### Stated task 1:
According to the forum post, why does its author consider the result x = 8 incorrect?
### Stated task 2:
In the forum post, substitute "confused" for "stuck" and write out the passage between "I am getting" and "do I do this?", inclusive.

### Extract to read:

• • • • •

AMC 1834 - If $a, b $ and $c$ are nonzero numbers such that (a+b-c)/c=(a-b+c)/b=(-a+b+c)/a and x=((a+b)(b+c)(c+a))/abc and x<0, then x=?

Question

I am getting stuck on this question: If a, b, and c, are nonzero numbers such that $\frac{a+b-c}{c}$=$\frac{a-b+c}{b}$=$\frac{-a+b+c}{a}$ and x=$\frac{(a+b)(b+c)(c+a)}{abc}$ and x<0, then x=?

What I have done so far: Consider, if $\frac{a}{b}$=$\frac{c}{d}$, and (b+d) is non-zero, then $\frac{a+c}{b+d}$=$\frac{a}{b}$=$\frac{c}{d}$. So with that fact, I did... $\frac{a+b-c}{c}$=$\frac{a-b+c}{b}$ $\implies$ $\frac{2a}{c+b}$ and $\frac{2a}{c+b}$=$\frac{-a+b+c}{a}$$\implies$ $\frac{(a+b+c)}{a+b+c}$ = 1. Then I took the original equations and did $\frac{a+b-c}{c}$=1, so $a+b=2c$ , and similarly, $(a+c)=2b$ and $b+c=2a$. So plugging that into x=$\frac{(a+b)(b+c)(c+a)}{abc}$ we have $x=\frac{(2a)(2b)(2c)}{abc}$, which is $x=\frac{8(abc)}{abc}=8$. This is wrong though, because it says in the problem x<0. So how do I do this?

• • • • •

(Entries for locating text and elements)
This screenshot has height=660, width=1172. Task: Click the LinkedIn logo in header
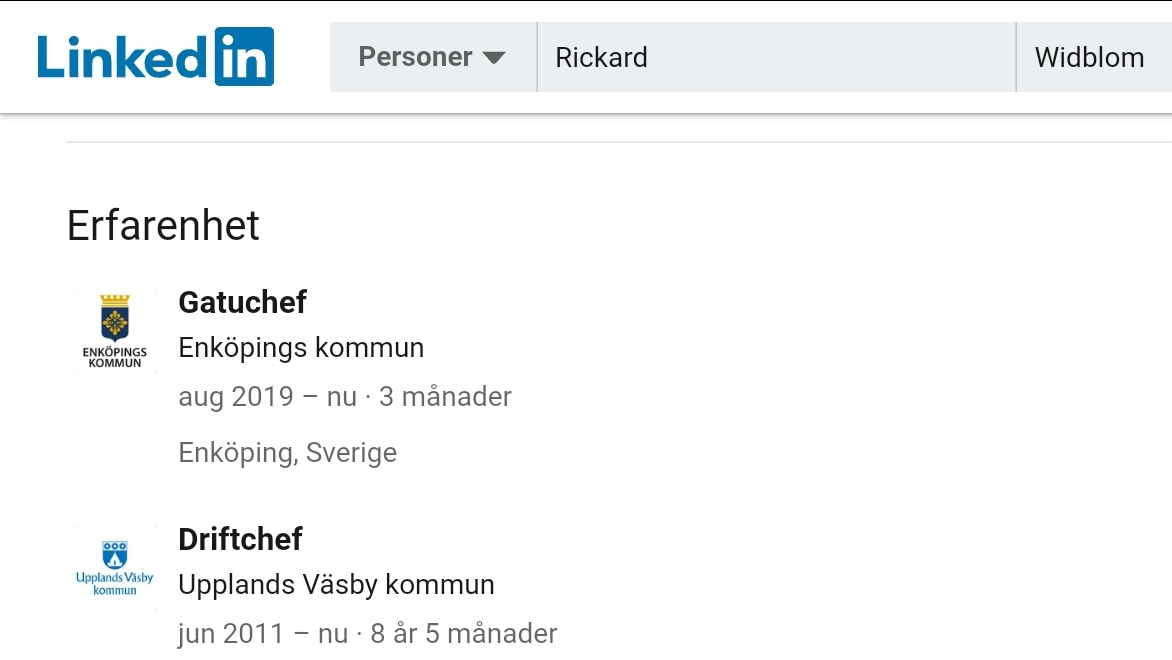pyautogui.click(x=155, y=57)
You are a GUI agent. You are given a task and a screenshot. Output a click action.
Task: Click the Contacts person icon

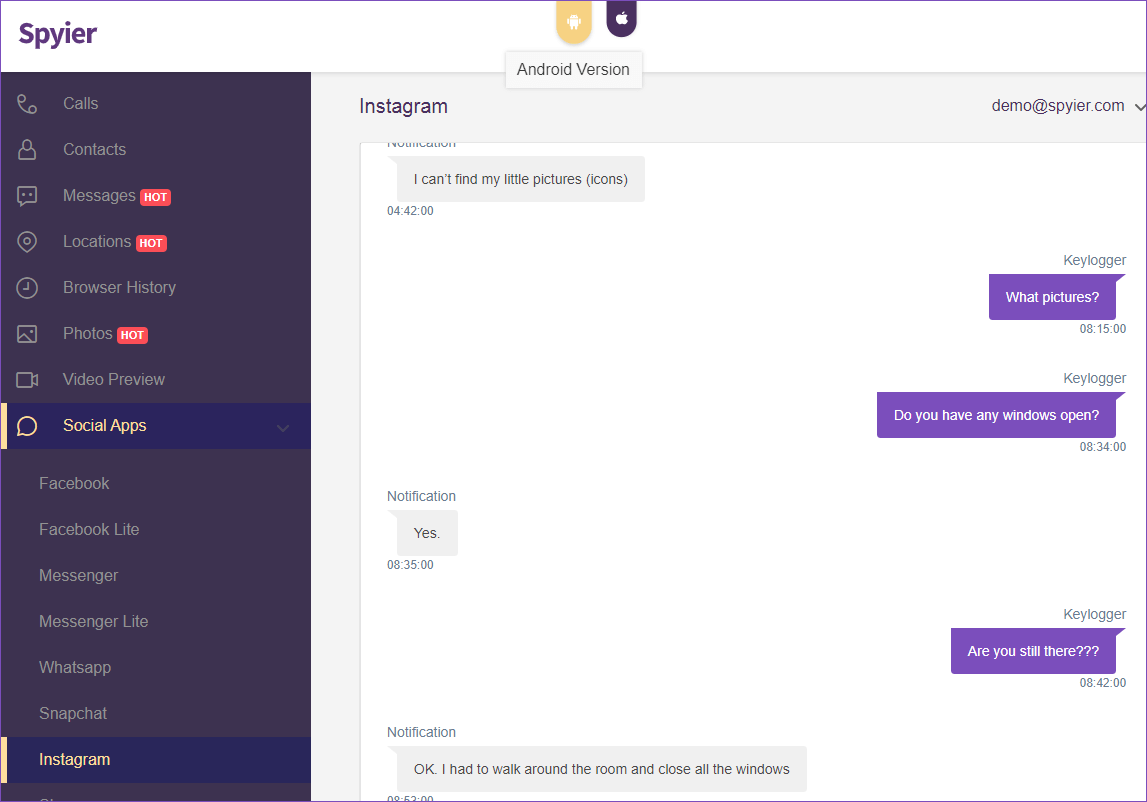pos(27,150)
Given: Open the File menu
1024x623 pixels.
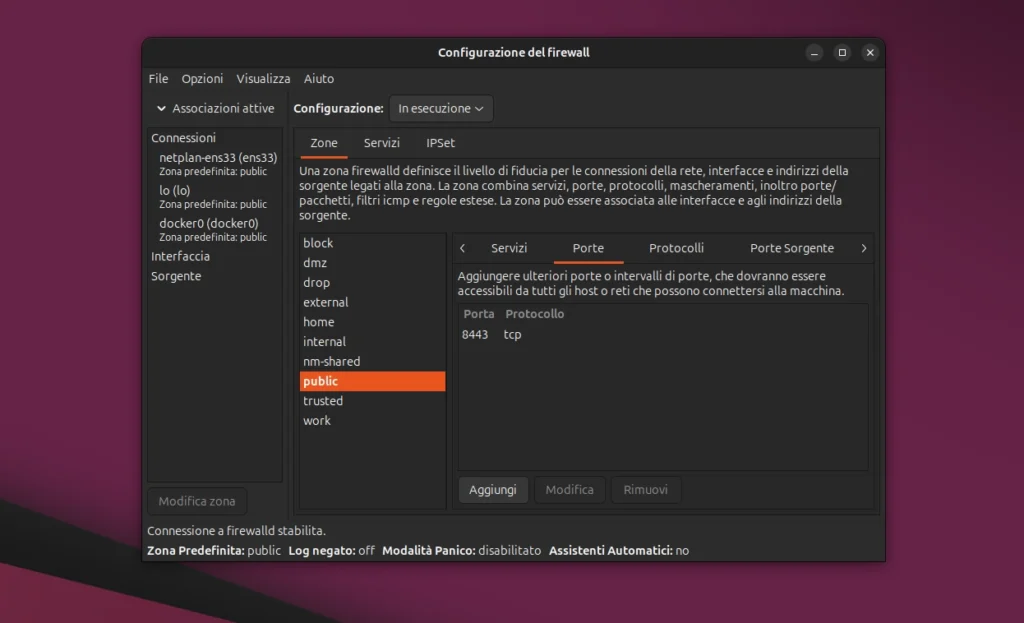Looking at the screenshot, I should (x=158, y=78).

• • • • •

### Task solution 1:
The author considers x = 8 incorrect because the problem states that x < 0.

### Task solution 2:
I am getting confused on this question: If a, b, and c, are nonzero numbers such that $\frac{a+b-c}{c}$=$\frac{a-b+c}{b}$=$\frac{-a+b+c}{a}$ and x=$\frac{(a+b)(b+c)(c+a)}{abc}$ and x<0, then x=?

What I have done so far: Consider, if $\frac{a}{b}$=$\frac{c}{d}$, and (b+d) is non-zero, then $\frac{a+c}{b+d}$=$\frac{a}{b}$=$\frac{c}{d}$. So with that fact, I did... $\frac{a+b-c}{c}$=$\frac{a-b+c}{b}$ $\implies$ $\frac{2a}{c+b}$ and $\frac{2a}{c+b}$=$\frac{-a+b+c}{a}$$\implies$ $\frac{(a+b+c)}{a+b+c}$ = 1. Then I took the original equations and did $\frac{a+b-c}{c}$=1, so $a+b=2c$ , and similarly, $(a+c)=2b$ and $b+c=2a$. So plugging that into x=$\frac{(a+b)(b+c)(c+a)}{abc}$ we have $x=\frac{(2a)(2b)(2c)}{abc}$, which is $x=\frac{8(abc)}{abc}=8$. This is wrong though, because it says in the problem x<0. So how do I do this?